• _SELECTED EXCERPT_:
--- START ---
Set in a in a future where the remnants of humanity are struggling to survive, the story is told from the viewpoint of an anonymous narrator who, together with his childhood best friend, end up forming part of a group of talented mercenaries. Quite how Harkaway also manages to plausibly cram into this grim post-apocalyptic world pirates, ninjas, and a troupe of mimes is beyond me!

What makes the book so enjoyable is a great combination of exuberant silliness and daring boys own style adventuring. Chuck into the mix some romance, a great cast of characters and a thrilling storyline and it’s a winner.

He’s a talented author who has hopefully not used up all his ideas in his first book – as I’m already looking forward to reading his second. Which I don’t think he’s actually written yet!

If you want to learn more about him, he has a blog and is also to be found lurking over on twitter.

Saturday, 14 February 2009

Little Love...

What a clever Mr B. Introducing the newest member of our poppet family which is growing at a pretty impressive rate!

Monday, 9 February 2009

Stranger in a Strange Land - Robert A. Heinlein

This is a Sci Fi experience read. That I did not finish. That I abandoned around 3/4 of the way in...

Stranger in a Strange Land is the story of Valentine Michael Smith, a young human who has been raised by Martians and is then brought to visit Earth. Having learned (from the Martian Old Ones) more about controlling his body than anyone else on Earth realises there was the potential to achieve, he has almost supernatural abilities.
--- END ---
• _PROMPT 1_: Copy the book blog excerpt above word for word, from start to finish.

• _TASK DATA_:
--- START ---
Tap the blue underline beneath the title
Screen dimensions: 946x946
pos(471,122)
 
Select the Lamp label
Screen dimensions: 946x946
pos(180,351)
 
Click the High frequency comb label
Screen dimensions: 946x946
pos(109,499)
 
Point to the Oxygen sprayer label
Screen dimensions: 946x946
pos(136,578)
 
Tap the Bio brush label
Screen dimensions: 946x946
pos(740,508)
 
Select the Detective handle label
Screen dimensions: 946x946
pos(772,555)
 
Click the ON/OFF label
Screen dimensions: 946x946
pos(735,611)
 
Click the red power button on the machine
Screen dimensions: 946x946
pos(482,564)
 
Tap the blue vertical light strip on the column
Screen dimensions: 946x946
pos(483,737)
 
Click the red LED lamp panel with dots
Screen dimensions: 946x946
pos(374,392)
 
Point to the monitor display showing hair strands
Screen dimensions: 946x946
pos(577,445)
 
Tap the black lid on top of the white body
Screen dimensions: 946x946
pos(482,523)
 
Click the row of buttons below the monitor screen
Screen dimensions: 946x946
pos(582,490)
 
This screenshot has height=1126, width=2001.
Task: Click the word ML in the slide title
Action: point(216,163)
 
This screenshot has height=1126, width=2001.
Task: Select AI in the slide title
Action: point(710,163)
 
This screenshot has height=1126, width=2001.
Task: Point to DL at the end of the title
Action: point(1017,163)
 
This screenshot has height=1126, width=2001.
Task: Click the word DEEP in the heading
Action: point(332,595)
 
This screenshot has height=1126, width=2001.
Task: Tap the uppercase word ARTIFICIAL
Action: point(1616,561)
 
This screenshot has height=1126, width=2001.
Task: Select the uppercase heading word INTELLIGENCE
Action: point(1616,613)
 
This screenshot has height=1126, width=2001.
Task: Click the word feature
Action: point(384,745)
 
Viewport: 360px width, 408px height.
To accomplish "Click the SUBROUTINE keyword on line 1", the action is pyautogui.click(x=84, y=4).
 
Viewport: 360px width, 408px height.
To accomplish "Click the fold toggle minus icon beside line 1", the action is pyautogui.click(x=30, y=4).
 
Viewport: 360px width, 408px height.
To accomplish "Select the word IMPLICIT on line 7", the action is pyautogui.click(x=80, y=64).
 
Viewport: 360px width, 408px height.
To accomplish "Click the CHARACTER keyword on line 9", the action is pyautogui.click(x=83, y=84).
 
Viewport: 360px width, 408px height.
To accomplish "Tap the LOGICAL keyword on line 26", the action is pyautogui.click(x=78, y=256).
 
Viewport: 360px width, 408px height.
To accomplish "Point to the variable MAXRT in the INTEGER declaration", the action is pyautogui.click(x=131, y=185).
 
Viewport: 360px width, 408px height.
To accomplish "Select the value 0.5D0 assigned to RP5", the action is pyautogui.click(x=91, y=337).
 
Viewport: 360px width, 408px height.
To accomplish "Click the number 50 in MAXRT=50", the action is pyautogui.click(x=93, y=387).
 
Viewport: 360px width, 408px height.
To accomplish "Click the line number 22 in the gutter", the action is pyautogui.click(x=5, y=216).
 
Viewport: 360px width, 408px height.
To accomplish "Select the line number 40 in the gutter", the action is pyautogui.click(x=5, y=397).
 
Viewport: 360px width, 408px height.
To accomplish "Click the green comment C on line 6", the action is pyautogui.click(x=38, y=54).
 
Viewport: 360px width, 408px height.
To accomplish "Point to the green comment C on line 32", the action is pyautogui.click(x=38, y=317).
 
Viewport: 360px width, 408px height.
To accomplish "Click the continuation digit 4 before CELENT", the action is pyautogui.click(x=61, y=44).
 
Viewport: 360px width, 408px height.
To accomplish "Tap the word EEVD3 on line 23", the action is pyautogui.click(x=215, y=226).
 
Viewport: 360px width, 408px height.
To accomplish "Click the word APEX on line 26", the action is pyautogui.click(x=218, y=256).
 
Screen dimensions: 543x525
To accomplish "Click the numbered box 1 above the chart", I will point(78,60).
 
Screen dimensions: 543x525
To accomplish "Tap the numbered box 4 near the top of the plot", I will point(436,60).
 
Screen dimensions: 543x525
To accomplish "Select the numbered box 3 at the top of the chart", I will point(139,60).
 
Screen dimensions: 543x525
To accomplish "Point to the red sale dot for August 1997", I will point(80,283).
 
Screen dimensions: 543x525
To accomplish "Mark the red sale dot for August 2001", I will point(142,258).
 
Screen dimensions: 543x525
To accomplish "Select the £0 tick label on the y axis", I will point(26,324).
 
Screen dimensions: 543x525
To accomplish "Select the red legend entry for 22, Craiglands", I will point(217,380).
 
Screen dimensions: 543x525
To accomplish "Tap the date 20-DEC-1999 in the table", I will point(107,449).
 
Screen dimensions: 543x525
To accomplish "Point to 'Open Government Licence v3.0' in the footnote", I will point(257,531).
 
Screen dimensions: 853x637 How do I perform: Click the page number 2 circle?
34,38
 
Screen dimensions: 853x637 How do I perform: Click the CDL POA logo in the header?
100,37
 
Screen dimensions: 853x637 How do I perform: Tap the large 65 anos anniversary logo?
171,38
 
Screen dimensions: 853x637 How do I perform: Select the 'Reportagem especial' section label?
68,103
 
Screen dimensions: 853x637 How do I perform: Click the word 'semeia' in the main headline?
--- END ---
• _PROMPT 2_: Present the lines of the entries from the one containing "Point to the Oxygen sprayer label" down through the one containing "Action: point(384,745)", both included, as a Markdown table with the columns Row and Line. Skip blank lines.

• _WRITTEN ANSWER 1_:
Set in a in a future where the remnants of humanity are struggling to survive, the story is told from the viewpoint of an anonymous narrator who, together with his childhood best friend, end up forming part of a group of talented mercenaries. Quite how Harkaway also manages to plausibly cram into this grim post-apocalyptic world pirates, ninjas, and a troupe of mimes is beyond me!

What makes the book so enjoyable is a great combination of exuberant silliness and daring boys own style adventuring. Chuck into the mix some romance, a great cast of characters and a thrilling storyline and it’s a winner.

He’s a talented author who has hopefully not used up all his ideas in his first book – as I’m already looking forward to reading his second. Which I don’t think he’s actually written yet!

If you want to learn more about him, he has a blog and is also to be found lurking over on twitter.

Saturday, 14 February 2009

Little Love...

What a clever Mr B. Introducing the newest member of our poppet family which is growing at a pretty impressive rate!

Monday, 9 February 2009

Stranger in a Strange Land - Robert A. Heinlein

This is a Sci Fi experience read. That I did not finish. That I abandoned around 3/4 of the way in...

Stranger in a Strange Land is the story of Valentine Michael Smith, a young human who has been raised by Martians and is then brought to visit Earth. Having learned (from the Martian Old Ones) more about controlling his body than anyone else on Earth realises there was the potential to achieve, he has almost supernatural abilities.

• _WRITTEN ANSWER 2_:
| Row | Line |
|---|---|
| 1 | Point to the Oxygen sprayer label |
| 2 | Screen dimensions: 946x946 |
| 3 | pos(136,578) |
| 4 | Tap the Bio brush label |
| 5 | Screen dimensions: 946x946 |
| 6 | pos(740,508) |
| 7 | Select the Detective handle label |
| 8 | Screen dimensions: 946x946 |
| 9 | pos(772,555) |
| 10 | Click the ON/OFF label |
| 11 | Screen dimensions: 946x946 |
| 12 | pos(735,611) |
| 13 | Click the red power button on the machine |
| 14 | Screen dimensions: 946x946 |
| 15 | pos(482,564) |
| 16 | Tap the blue vertical light strip on the column |
| 17 | Screen dimensions: 946x946 |
| 18 | pos(483,737) |
| 19 | Click the red LED lamp panel with dots |
| 20 | Screen dimensions: 946x946 |
| 21 | pos(374,392) |
| 22 | Point to the monitor display showing hair strands |
| 23 | Screen dimensions: 946x946 |
| 24 | pos(577,445) |
| 25 | Tap the black lid on top of the white body |
| 26 | Screen dimensions: 946x946 |
| 27 | pos(482,523) |
| 28 | Click the row of buttons below the monitor screen |
| 29 | Screen dimensions: 946x946 |
| 30 | pos(582,490) |
| 31 | This screenshot has height=1126, width=2001. |
| 32 | Task: Click the word ML in the slide title |
| 33 | Action: point(216,163) |
| 34 | This screenshot has height=1126, width=2001. |
| 35 | Task: Select AI in the slide title |
| 36 | Action: point(710,163) |
| 37 | This screenshot has height=1126, width=2001. |
| 38 | Task: Point to DL at the end of the title |
| 39 | Action: point(1017,163) |
| 40 | This screenshot has height=1126, width=2001. |
| 41 | Task: Click the word DEEP in the heading |
| 42 | Action: point(332,595) |
| 43 | This screenshot has height=1126, width=2001. |
| 44 | Task: Tap the uppercase word ARTIFICIAL |
| 45 | Action: point(1616,561) |
| 46 | This screenshot has height=1126, width=2001. |
| 47 | Task: Select the uppercase heading word INTELLIGENCE |
| 48 | Action: point(1616,613) |
| 49 | This screenshot has height=1126, width=2001. |
| 50 | Task: Click the word feature |
| 51 | Action: point(384,745) |